In a statement from Starbucks shared by NPR, a company spokesperson said, “Customers can customize any beverage on the menu with a non-dairy milk, including soymilk, coconutmilk, almondmilk, and oatmilk for an additional cost — similar to other beverage customizations such as an additional espresso shot or syrup.”
The statement went on to say, “Pricing varies market by market.”
While Cromwell and PETA have called for the end of an “upcharge” or “surcharge” to drinks made with plant-based milks, coffee shop operators are left to determine pricing based on a number of factors, including the cost of ingredients.
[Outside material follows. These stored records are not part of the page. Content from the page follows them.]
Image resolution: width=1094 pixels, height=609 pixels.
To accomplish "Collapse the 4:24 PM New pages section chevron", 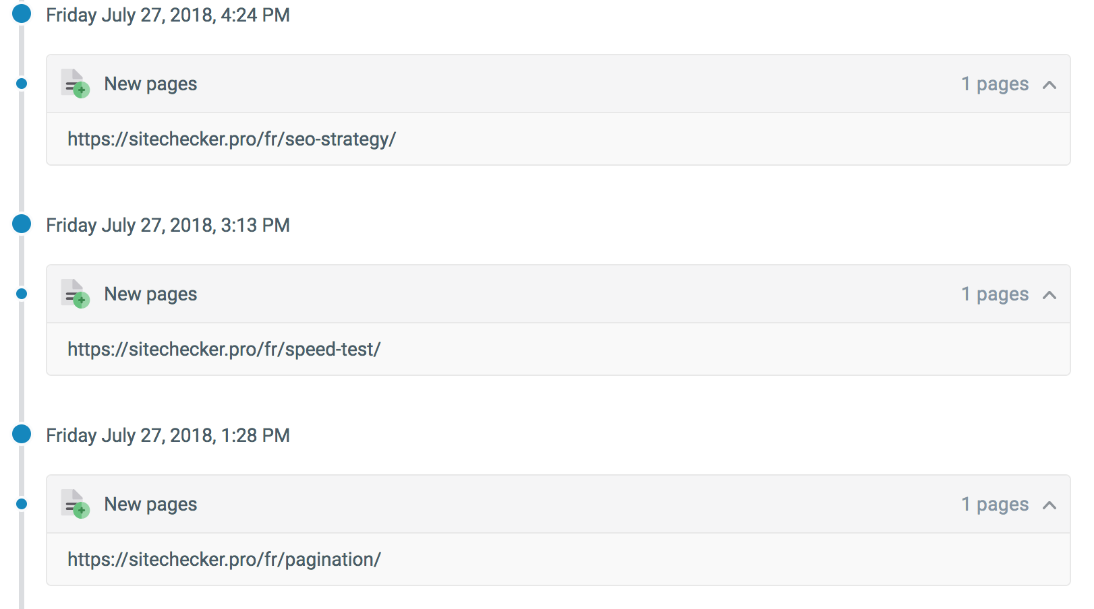I will coord(1049,85).
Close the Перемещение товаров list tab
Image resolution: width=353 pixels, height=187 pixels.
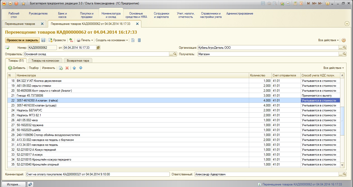point(42,24)
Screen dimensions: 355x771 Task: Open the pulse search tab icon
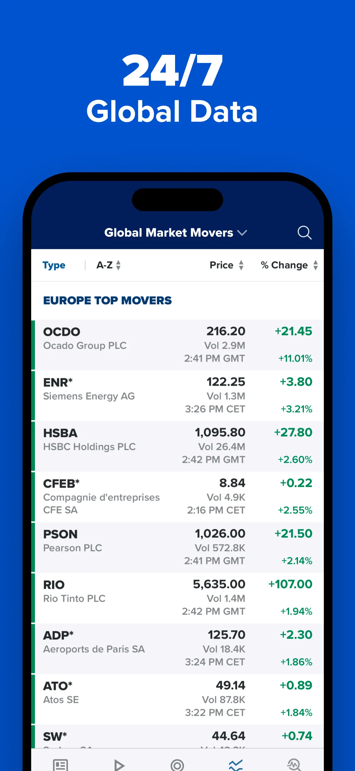[294, 765]

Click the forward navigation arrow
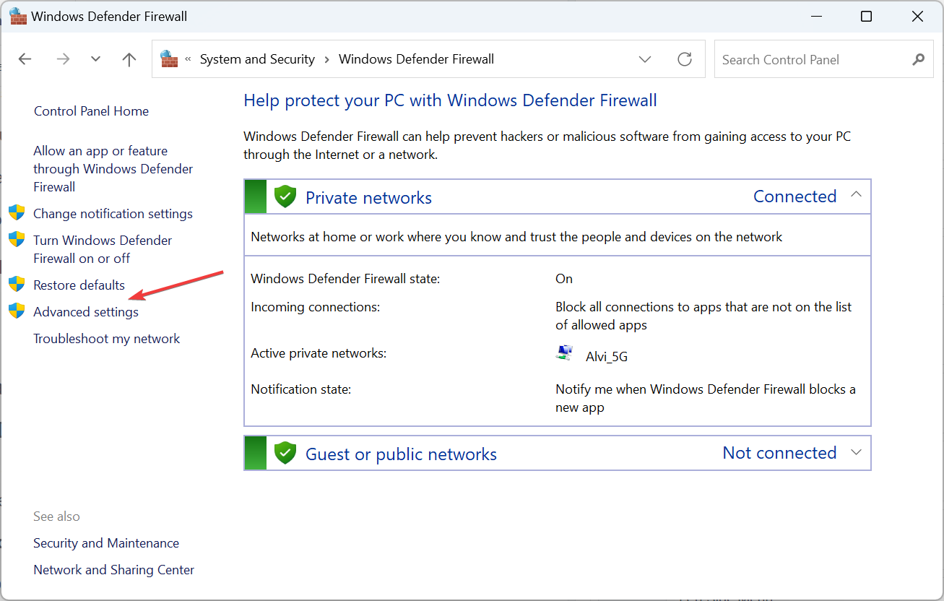[63, 59]
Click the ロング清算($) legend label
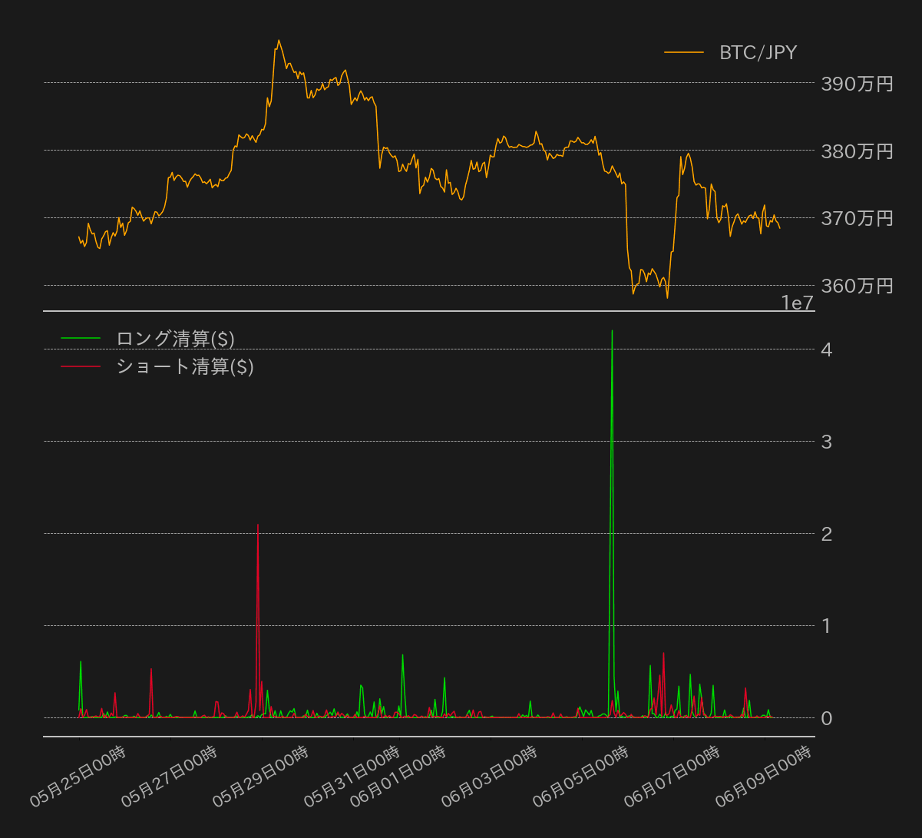 175,339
Coffee professional and founder of the Keys to the Shop podcast and consultancy Chris Deferio told Daily Coffee News that drink pricing tends to be fundamentally amoral — i.e. not concerned with “right” or “wrong.”
“As amoral as I think it is, people are free to moralize their cafes,” Deferio said. “And I think more power to them.”
Deferio said plant-based milks may cost coffee retailers, who are already working with notoriously slim margins, three or four times more than cow’s milk, simply due to costs of production. Operators must therefore determine whether plant-based drinks will reflect the actual cost of ingredients or whether an up-charge will be applied elsewhere in the menu to compensate.
“The facilities that make plant-based beverages that are worth having at your bar are making them in far smaller quantities than dairy manufacturers,” Deferio said. “They make it as expensive as they do because it’s more expensive to make… It is a reality of the market that sustains the availability of that product.”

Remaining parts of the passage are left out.